TASK ITEM
Each entry needs to be given again, character for character.

EXTRACTED MATERIAL

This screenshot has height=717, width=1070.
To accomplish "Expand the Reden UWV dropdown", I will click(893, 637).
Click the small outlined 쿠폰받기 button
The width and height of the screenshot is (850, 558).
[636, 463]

RESULT FOR THIS TASK
This screenshot has height=717, width=1070.
To accomplish "Expand the Reden UWV dropdown", I will click(893, 637).
Click the small outlined 쿠폰받기 button
The width and height of the screenshot is (850, 558).
[636, 463]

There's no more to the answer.